July 10, 2017

Key Considerations for a Cloud Data Warehouse

Mike Boyarski

Senior Director of Product Marketing

Key Considerations for a Cloud Data Warehouse

Data growth and diversity has put new pressures on traditional data warehouses, resulting in a slew of new technology evaluations. The data warehouse landscape offers a variety of options, including popular cloud solutions that offer pay-as-you-go pricing in an easy-to-use and scale package. Here are some considerations to help you select the best cloud data warehouse.

First, Identify Your Use Case

A cloud data warehouse supports numerous use cases for a variety of business needs. Here are some common use cases along with the notable capabilities required for each.

Ad Hoc Analysis

Ad hoc analysis provides guided or open queries to the data warehouse, giving the end user flexibility to explore deeper questions. Users use native SQL or an interactive visual analysis tool such as Tableau or Looker. Each query result often prompts the user to dive further into the data, going from summary or aggregate views into distinct row level detail. A data warehouse that is good at ad hoc analysis delivers fast consistent responses across a variety of query types.

How does a data warehouse support ad hoc analysis?

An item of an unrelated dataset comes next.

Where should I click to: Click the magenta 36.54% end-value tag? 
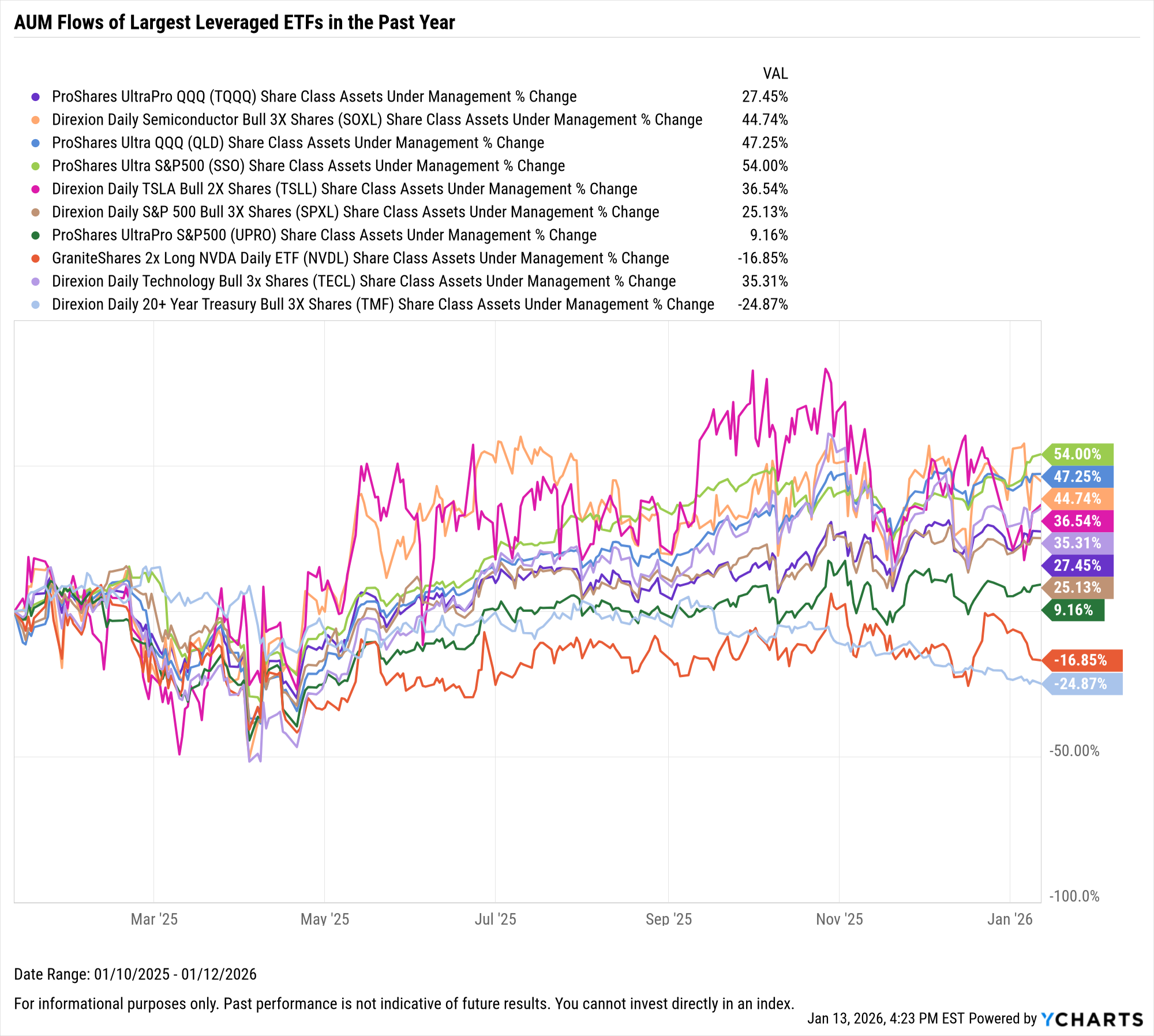[1077, 521]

Efficient query processing that can scan, join, and aggregate data in a variety of table structures.
Columnstore table format for optimized disk usage and accelerated aggregate query response.
Relational data format with ANSI SQL query syntax provides a familiar, easy to use structured language.
Built-in statistical functions such as MAX, MIN, SUM, COUNT, STD, NTILE, and RANK, to name a few, will make it easier to build sophisticated queries.
Data security ensures different users are shielded from sensitive or unauthorized data, requiring user authentication, role based access control, and row level security.
Scalable concurrency for supporting thousands of users running a variety of queries simultaneously.
Native connectivity to leading business intelligence tools for easier visual analysis and collaborative dashboards.

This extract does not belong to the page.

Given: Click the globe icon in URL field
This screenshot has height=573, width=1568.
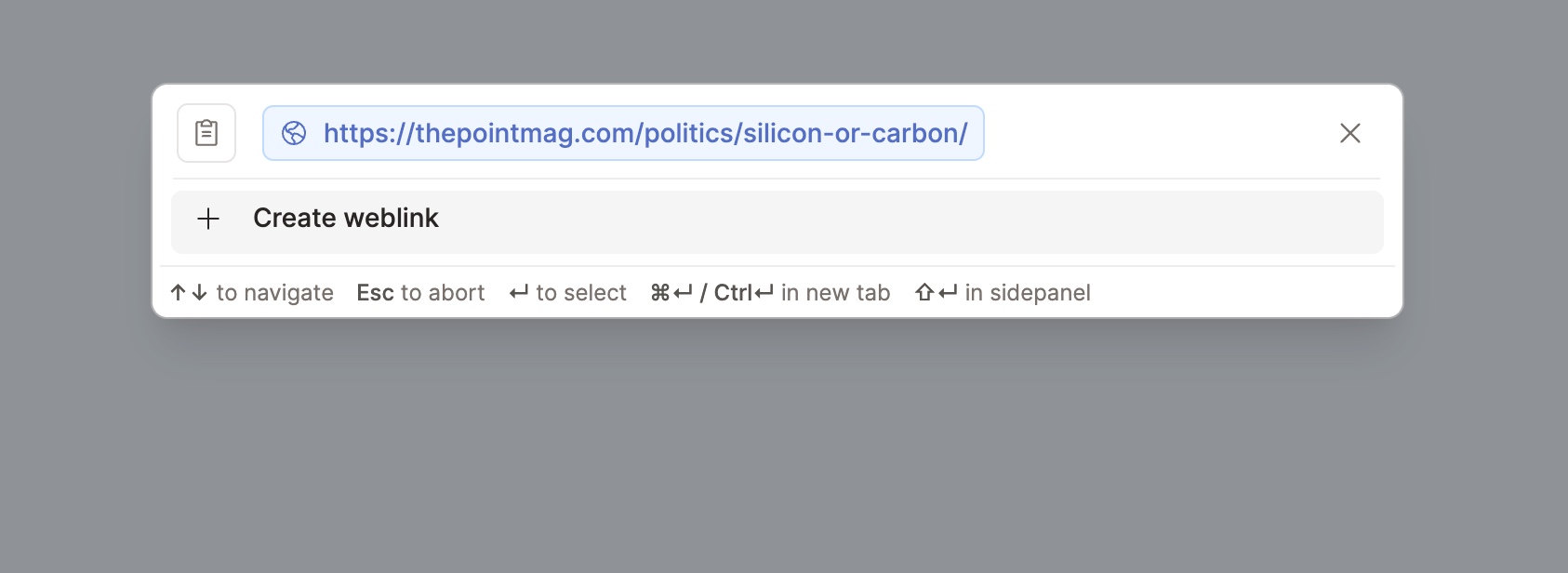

Machine Learning and Data Science

Data science and machine learning use a data warehouse to identify trends, discover hidden data relationships, and predict future events with sophisticated algorithms. Machine learning is a technique that can learn and improve insight discovery without explicitly being programmed to do so. Data scientists will often require large volumes of data to improve their predictions and correlations. Data is often enriched and cleaned or packaged into sample data sets for faster experimentation. Experiments are commonly performed offline due to the intense processing power required for the analysis. Advances in algorithms, hardware, machine learning and artificial intelligence tooling have led to more advanced data processing methods that can automatically identify hard to find events with relatively little human coordination.

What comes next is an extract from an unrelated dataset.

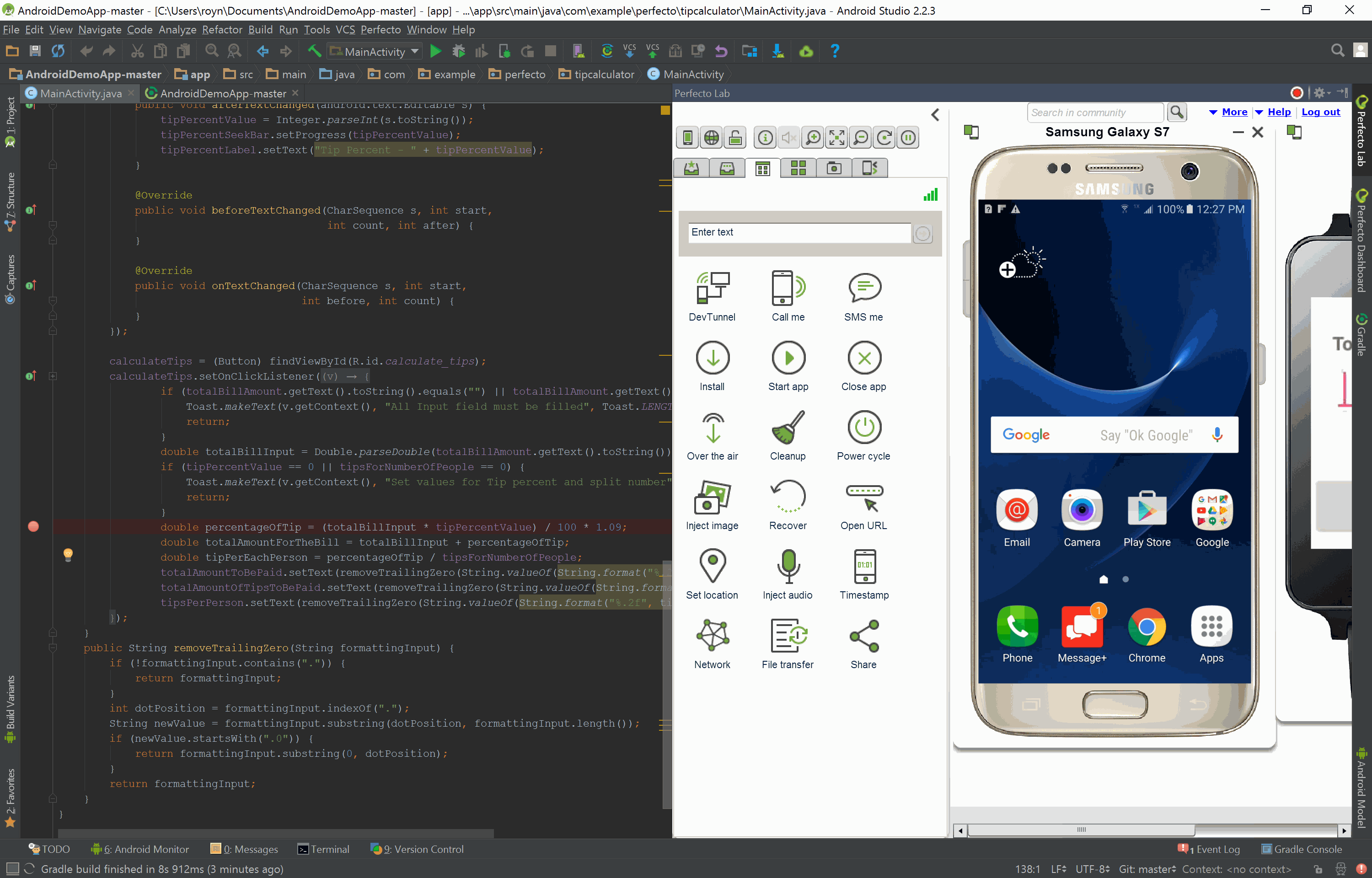This screenshot has height=878, width=1372.
Task: Click the green Run app button
Action: (435, 51)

How does a data warehouse support machine learning and data science?

Support a variety of data types including relational, CSV, JSON, and geospatial formats.
Provide native interoperability with data preparation and statistical tooling, such as Spark, SparkML, Python, R, SAS, and TensorFlow.
To maximize resource savings, offer rapid sandbox configuration for quick experimentation with easy spin-up and termination of databases as load requirements change.
To support collaboration and sharing of analyses, offer native connectivity with modern business intelligence tools such as Tableau, Zoomdata, and Looker.

Real-Time and Operational Analytics

Operational analytics applications often manage Key Performance Indicators (KPIs) by querying data continuously. The insights might be used several times a day by people or machines. The speed of response for an operational or real-time analytics solution can vary based on the systems in place and the organizational readiness. Gartner’s Roy Schulte said it best in his report, How to Move Analytics to Real Time:

“Business real time is about situation awareness; sensing and responding to what is happening in the world now, rather than to what happened a few hours or days ago, or what is predicted to happen based on historical data.”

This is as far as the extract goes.